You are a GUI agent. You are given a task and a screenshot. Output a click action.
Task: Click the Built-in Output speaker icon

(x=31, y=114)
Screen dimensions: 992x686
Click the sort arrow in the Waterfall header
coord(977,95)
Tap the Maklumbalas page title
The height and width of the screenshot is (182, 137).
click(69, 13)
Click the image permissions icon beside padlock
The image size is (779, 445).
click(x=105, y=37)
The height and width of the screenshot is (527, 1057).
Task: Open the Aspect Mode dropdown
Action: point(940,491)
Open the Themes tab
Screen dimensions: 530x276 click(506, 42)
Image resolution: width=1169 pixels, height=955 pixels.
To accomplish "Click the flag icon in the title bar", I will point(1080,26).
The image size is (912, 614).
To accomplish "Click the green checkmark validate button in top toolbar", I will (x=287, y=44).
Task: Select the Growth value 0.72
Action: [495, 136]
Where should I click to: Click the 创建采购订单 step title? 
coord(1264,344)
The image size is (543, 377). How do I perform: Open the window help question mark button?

────────

Task details. Copy out, exactly and alone, the lines of the entries above between the ones holding "Open the Themes tab" and "The image size is (912, 614).", inclusive.

Output below.
Open the Themes tab
Screen dimensions: 530x276 click(506, 42)
Image resolution: width=1169 pixels, height=955 pixels.
To accomplish "Click the flag icon in the title bar", I will point(1080,26).
The image size is (912, 614).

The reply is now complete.